Но вместе с тем в атмосфере романа разлито другое важное ощущение от реальности, которое Леонов определяет так: “жутко и весело”.
Жутко и весело! — это очень точно, это ощущение самого Леонова завораживало; и вот он выворачивал реальность наизнанку, пробовал на прочность, требовал от этой реальности многого, спрашивал по самой высокой шкале, а своим критикам ответил в самом романе устами брата главного героя, профессора — художника Скутаревского. Тот, в частности, говорит, что если ему нужно изобразить пустое поле — он его изобразит, а не станет размещать там, скажем, комбайн, иначе “я обману тебя же, мой зритель. Моя картина состарится прежде, чем высохнут ее краски. Тогда ты будешь глядеть на свой вчерашний день и вопить об отсталости искусства. Я даю тебе золотую монету, эталон, человеческое ощущение, а ты хочешь иметь купон от облигации внутреннего займа!.. прости, я не умею иначе”.

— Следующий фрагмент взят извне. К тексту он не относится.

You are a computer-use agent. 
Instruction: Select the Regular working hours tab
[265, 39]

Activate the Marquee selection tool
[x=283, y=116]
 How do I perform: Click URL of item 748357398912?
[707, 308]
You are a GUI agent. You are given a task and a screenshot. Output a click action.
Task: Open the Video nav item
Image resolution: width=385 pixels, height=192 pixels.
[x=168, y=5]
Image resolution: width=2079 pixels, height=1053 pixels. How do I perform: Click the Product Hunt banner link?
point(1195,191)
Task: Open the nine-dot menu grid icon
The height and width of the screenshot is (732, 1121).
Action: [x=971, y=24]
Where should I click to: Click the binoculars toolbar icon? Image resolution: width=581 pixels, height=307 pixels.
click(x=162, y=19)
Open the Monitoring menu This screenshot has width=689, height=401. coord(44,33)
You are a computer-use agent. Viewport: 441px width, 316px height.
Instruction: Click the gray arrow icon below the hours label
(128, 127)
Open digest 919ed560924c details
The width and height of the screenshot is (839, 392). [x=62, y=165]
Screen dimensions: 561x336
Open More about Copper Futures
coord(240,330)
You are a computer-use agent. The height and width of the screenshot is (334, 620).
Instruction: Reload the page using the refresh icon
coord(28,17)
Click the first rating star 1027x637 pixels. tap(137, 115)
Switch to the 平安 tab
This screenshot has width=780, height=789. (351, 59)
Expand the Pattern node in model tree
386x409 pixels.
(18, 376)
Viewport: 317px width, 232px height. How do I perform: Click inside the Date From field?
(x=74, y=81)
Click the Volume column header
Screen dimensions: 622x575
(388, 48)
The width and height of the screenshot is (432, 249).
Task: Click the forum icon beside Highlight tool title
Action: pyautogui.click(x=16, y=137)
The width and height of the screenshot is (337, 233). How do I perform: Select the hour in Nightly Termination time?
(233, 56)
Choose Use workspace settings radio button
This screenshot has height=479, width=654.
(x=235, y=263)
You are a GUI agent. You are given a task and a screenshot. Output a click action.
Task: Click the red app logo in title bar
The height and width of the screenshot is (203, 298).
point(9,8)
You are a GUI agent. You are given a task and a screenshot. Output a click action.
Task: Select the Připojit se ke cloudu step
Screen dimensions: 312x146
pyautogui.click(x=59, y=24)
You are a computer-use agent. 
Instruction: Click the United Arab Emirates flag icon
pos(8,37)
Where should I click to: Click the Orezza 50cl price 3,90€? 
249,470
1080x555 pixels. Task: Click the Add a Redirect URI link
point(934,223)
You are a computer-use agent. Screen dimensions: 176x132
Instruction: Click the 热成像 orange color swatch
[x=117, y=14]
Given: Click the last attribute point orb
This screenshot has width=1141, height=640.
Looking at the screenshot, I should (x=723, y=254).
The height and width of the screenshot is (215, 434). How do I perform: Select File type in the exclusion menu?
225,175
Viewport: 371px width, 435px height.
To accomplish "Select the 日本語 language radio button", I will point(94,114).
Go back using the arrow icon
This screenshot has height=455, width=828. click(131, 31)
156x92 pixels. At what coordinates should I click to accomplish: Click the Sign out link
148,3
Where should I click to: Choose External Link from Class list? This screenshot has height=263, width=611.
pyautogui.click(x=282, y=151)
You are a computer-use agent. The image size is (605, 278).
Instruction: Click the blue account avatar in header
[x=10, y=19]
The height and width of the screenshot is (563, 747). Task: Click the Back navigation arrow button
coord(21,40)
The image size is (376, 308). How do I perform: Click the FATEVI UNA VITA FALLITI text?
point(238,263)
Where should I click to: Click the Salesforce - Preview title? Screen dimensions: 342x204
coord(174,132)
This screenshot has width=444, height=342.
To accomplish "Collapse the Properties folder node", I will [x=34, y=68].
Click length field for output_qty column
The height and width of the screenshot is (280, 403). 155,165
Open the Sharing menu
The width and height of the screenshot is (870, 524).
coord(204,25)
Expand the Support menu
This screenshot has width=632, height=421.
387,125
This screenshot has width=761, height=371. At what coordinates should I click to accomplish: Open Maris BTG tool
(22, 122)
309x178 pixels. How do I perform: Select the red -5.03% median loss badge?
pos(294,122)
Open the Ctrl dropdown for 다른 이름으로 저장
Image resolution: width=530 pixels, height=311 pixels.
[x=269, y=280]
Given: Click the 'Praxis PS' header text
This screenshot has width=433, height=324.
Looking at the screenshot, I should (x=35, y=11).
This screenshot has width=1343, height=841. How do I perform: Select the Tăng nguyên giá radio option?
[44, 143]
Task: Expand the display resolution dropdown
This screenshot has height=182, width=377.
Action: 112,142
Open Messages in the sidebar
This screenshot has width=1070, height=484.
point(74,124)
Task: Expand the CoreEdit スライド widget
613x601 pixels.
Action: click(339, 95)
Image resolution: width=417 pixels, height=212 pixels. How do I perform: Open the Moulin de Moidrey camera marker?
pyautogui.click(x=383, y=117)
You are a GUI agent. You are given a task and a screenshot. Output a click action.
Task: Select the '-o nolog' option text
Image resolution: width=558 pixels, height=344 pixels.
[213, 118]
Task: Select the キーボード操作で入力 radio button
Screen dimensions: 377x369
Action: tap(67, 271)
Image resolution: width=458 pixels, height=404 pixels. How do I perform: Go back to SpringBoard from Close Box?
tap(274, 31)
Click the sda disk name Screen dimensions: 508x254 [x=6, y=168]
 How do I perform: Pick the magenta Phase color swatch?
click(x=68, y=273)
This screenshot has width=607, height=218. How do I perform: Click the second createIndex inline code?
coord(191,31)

Этого, конечно, никто не слышал. Да и кого это могло волновать: умеешь — не умеешь. Делай.
Происходящее в России вокруг Леонова достаточно верно оценил из своего далека упомянутый выше Георгий Адамович: “Насколько можно судить по советским отчетам о диспутах и дискуссиях, многие литераторы пользуются тем, что положение Леонова „пошатнулось”, и сводят с ним старые счеты. Иначе трудно объяснить ту настойчивость и даже явную радость, с которой они говорят о „неудаче”, о „срыве” или „необходимости четкой перестройки””.
Вслед за первым прошел еще один диспут, такой же злобный и хамоватый по отношению к Леонову.
Но в итоге “Литературная газета”, первая выступившая в этом многоголосье, вынуждена была опубликовать 5 февраля 1933 года статью “Об одной дискуссии”, где писала: “…слишком явно несоответствие между резкостью тона и неразборчивостью в выражениях у многих критиков, нападавших на „Скутаревского”, и благополучным, елейно-клейким тоном критических статей о других писателях”.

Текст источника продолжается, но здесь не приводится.